### TEXT PROVIDED ###
# Baker's Rack



## oldwoodenshoe (Nov 28, 2011)

Here is a Baker's Rack project that I just completed. It is made of Red Oak with Red Oak plywood. The metal sides were purchased as wall art from Touch Of Class. The shelves in the lower cabinet are designed to be either a Wine rack or flat shelves. One side of each shelf has rails that act as wine bottle separators and the other side is flat. I recessed the cabinet bottom 1.25" down from the front lip. This allows me to store an unused wine rack shelf upside down on the cabinet bottom and it nests in between the rails of the bottom and ends up flush with the front frame. I also provided built in storage for additional unused shelves under the two drawers, but above the opening of the front frame so these unused shelves are out of sight.

On top, I made inverted wine glass holder slots to hold wine glasses upside down.

I used some molding with vines impressed into them for final trim on upper shelves and as a crown on top. I also placed some around the base of the upper open shelving front uprights.

The drawers were all made with dovetail joints.

I worked on this project on Saturdays for about 4 months.

Bottom line - My wife loves it. That is all the response I need.

Glenn


----------



## Semipro (Mar 22, 2013)

Nicely done I like the design,metal on sides nice touch


----------



## oldwoodenshoe (Nov 28, 2011)

Thanks John.

I am an electronic engineer. Woodworking is my hobby. I designed this on Autocad. It makes it easier for me to not waste much on costly mistakes.

The other part about CAD designs, is that you can alter your design real easily. The shape and spacing of the wine rack rails for instance allow for bottles with 2.75" to 4" diameters to all fit on the shelves and not interfere with each other. All diameters in this range are supported by a line contact from each rail - thus they won't roll around. It took me a while to come up with the shape that worked, but I never wasted any material figuring it out.

Glenn


----------



## jw2170 (Jan 24, 2008)

Very nice, Glen.

Love the pattern in the ply.


----------



## TwoSkies57 (Feb 23, 2009)

Like they say Glenn, when the wife's happy, everybody is happy  

nice job on the bakers rack. The metal is really kinda cool looking.


----------



## MartinW (Jun 26, 2013)

Hi Glenn,

this is really amazing details you built in - and a really, really nice end result.

Thanks for sharing this,
Martin​


----------



## Billy Boy (Mar 4, 2012)

Wow! this looks fabulous. Bill Major


----------



## oldwoodenshoe (Nov 28, 2011)

Thanks for all the nice comments. This is the most ambitious furniture project I have undertaken. Woodworking is a nice, stress relieving hobby for me. As I am approaching retirement age (I am now 62), I have been working on sharpening my skills in this area and spending more time doing it.

My next project is to make a TV Stand with a glass door cabinet under the TV to store the surround sound system, DVD player and set top box. We bought the large flat screen TV for Christmas last year. Now that the Baker's Rack is finished, I need to get this project done. I already have the design done in CAD.
### EXCERPTED DATA ###
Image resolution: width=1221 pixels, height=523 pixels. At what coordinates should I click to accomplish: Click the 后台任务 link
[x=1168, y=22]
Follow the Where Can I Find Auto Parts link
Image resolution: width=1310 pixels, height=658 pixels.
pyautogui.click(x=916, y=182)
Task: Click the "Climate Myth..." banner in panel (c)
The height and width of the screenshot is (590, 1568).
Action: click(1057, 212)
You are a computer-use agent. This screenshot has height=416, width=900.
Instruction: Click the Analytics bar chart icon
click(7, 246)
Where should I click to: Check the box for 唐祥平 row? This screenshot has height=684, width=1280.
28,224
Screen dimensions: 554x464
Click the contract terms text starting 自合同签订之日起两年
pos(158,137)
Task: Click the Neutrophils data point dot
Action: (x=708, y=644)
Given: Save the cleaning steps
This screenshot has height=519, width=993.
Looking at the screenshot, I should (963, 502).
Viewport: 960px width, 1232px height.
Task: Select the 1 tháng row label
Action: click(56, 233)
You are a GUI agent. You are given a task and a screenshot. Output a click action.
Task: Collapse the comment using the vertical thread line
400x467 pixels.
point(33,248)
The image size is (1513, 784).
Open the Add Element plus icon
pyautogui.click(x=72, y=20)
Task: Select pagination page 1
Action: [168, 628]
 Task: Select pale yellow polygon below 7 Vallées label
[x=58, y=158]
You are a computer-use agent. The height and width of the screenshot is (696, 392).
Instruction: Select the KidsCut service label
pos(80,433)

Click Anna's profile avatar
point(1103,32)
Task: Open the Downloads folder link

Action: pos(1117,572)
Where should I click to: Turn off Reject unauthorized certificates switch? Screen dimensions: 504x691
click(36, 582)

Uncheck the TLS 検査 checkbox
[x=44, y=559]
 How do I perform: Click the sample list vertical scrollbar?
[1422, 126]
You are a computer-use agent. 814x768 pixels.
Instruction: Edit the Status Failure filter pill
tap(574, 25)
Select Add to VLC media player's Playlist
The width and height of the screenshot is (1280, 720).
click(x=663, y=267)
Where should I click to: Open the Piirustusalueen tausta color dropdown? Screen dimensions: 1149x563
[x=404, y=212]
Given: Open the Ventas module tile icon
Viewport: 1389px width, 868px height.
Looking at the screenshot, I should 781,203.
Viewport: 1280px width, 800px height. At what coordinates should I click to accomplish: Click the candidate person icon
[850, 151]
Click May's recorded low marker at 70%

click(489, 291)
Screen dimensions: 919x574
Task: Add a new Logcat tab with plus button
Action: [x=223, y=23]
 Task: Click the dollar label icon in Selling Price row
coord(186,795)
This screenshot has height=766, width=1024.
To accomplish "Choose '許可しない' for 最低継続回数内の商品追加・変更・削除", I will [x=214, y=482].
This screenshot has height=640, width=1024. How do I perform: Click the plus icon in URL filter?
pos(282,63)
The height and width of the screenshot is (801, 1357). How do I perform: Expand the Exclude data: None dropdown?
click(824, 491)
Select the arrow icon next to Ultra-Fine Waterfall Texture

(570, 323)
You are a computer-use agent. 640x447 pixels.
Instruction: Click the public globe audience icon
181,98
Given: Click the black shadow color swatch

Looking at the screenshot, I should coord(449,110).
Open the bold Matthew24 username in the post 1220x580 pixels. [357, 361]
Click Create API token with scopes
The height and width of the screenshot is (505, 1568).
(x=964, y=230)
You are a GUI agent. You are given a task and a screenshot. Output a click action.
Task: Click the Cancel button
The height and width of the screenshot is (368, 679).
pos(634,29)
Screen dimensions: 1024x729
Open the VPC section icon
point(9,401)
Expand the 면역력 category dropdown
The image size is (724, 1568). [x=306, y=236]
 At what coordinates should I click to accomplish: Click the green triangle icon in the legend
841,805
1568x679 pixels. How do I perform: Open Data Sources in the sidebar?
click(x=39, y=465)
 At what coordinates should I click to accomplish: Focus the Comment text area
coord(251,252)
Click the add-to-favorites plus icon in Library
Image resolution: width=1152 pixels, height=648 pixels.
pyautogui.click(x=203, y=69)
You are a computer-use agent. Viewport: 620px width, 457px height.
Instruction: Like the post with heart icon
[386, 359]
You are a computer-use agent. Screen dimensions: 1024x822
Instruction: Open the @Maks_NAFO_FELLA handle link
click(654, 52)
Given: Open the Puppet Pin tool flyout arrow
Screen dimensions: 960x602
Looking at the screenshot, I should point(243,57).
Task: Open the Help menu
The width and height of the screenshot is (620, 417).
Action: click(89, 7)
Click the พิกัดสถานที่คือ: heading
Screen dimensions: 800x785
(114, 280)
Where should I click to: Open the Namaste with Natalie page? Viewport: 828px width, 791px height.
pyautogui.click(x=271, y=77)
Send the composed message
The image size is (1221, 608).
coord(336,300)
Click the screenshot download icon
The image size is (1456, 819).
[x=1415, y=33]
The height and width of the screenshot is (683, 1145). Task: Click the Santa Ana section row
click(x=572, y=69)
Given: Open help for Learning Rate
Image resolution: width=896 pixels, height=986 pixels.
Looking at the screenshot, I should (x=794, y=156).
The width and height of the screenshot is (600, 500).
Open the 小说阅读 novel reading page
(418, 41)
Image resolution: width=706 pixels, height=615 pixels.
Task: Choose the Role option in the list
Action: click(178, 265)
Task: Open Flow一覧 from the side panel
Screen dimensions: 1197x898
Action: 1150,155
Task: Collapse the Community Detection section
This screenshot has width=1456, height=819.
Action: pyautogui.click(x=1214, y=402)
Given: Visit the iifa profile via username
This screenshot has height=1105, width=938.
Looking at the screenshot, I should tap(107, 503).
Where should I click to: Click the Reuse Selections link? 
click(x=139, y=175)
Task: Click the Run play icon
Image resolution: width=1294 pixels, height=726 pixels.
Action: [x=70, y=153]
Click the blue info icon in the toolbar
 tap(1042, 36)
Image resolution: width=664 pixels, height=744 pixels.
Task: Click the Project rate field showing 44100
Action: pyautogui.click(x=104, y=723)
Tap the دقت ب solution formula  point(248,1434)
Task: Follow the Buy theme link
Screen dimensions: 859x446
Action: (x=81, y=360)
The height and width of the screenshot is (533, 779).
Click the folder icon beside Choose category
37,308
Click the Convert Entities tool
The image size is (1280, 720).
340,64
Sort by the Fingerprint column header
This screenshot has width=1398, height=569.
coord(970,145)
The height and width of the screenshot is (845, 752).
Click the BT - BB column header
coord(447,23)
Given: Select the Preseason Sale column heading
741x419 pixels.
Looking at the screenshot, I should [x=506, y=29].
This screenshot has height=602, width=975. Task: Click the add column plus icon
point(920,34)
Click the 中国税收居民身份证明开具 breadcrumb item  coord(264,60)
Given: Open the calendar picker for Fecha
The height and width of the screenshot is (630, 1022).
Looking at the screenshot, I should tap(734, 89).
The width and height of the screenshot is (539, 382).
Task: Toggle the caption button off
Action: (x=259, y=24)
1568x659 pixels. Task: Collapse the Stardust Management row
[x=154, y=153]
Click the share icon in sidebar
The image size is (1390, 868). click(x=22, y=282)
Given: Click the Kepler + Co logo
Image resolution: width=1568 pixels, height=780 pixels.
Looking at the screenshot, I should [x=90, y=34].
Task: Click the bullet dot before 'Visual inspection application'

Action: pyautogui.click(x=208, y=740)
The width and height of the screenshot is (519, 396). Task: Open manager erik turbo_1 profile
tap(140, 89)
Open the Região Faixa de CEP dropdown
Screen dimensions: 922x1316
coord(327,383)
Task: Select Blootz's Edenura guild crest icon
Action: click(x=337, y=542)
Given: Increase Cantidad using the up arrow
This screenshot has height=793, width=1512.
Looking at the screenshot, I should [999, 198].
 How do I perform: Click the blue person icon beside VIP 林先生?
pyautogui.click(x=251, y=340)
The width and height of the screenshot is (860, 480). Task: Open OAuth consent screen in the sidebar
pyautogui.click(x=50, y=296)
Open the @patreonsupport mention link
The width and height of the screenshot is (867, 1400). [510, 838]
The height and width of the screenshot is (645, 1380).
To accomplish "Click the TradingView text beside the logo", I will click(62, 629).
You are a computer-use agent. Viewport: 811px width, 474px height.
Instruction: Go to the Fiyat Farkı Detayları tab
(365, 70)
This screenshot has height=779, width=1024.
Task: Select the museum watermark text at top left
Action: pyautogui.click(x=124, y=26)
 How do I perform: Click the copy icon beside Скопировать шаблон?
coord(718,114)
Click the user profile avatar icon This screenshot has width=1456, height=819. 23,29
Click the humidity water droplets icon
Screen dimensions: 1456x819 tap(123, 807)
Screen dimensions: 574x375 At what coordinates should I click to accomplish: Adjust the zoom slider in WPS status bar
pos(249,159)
###
• **WORK TO COMPLETE**:
[A] According to the baker's rack thread, what wood was the rack made from?
[B] Give the rows between the line holding "You are a computer-use agent. Screen" and the line holding "Looking at the screenshot, I should (x=794, y=156).", inclusive, as a numbered list with blank lines left out.

• **SOLUTIONS TO THE EXERCISE**:
[A] Red Oak, with Red Oak plywood.

[B]
1. You are a computer-use agent. Screen dimensions: 1024x822
2. Instruction: Open the @Maks_NAFO_FELLA handle link
3. click(654, 52)
4. Given: Open the Puppet Pin tool flyout arrow
5. Screen dimensions: 960x602
6. Looking at the screenshot, I should point(243,57).
7. Task: Open the Help menu
8. The width and height of the screenshot is (620, 417).
9. Action: click(89, 7)
10. Click the พิกัดสถานที่คือ: heading
11. Screen dimensions: 800x785
12. (114, 280)
13. Where should I click to: Open the Namaste with Natalie page? Viewport: 828px width, 791px height.
14. pyautogui.click(x=271, y=77)
15. Send the composed message
16. The image size is (1221, 608).
17. coord(336,300)
18. Click the screenshot download icon
19. The image size is (1456, 819).
20. [x=1415, y=33]
21. The height and width of the screenshot is (683, 1145). Task: Click the Santa Ana section row
22. click(x=572, y=69)
23. Given: Open help for Learning Rate
24. Image resolution: width=896 pixels, height=986 pixels.
25. Looking at the screenshot, I should (x=794, y=156).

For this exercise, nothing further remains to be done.